TASK PROMPT - In the records below, find the line that contains "Select the powershell terminal session", then transcribe it and every later line exactly, stopping at the final line.

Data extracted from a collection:
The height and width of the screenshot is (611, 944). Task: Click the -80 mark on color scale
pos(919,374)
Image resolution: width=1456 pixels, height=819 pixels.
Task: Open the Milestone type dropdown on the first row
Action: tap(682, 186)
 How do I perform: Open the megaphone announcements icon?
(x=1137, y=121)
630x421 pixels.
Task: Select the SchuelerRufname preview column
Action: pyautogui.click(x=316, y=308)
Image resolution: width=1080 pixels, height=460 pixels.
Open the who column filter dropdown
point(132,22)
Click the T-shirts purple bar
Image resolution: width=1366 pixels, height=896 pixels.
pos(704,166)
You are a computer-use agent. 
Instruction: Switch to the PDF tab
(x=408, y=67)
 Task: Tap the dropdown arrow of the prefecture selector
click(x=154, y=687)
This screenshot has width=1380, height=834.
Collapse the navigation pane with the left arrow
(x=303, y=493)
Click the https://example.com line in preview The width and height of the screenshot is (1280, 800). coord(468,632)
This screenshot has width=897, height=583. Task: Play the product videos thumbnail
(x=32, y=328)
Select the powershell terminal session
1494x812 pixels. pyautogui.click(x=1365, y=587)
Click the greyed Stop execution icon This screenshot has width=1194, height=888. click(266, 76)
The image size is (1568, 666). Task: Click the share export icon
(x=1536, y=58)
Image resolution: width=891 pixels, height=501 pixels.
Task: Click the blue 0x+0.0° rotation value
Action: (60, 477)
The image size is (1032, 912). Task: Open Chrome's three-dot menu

RESULT OF THIS TASK -
Select the powershell terminal session
1494x812 pixels. pyautogui.click(x=1365, y=587)
Click the greyed Stop execution icon This screenshot has width=1194, height=888. click(266, 76)
The image size is (1568, 666). Task: Click the share export icon
(x=1536, y=58)
Image resolution: width=891 pixels, height=501 pixels.
Task: Click the blue 0x+0.0° rotation value
Action: (60, 477)
The image size is (1032, 912). Task: Open Chrome's three-dot menu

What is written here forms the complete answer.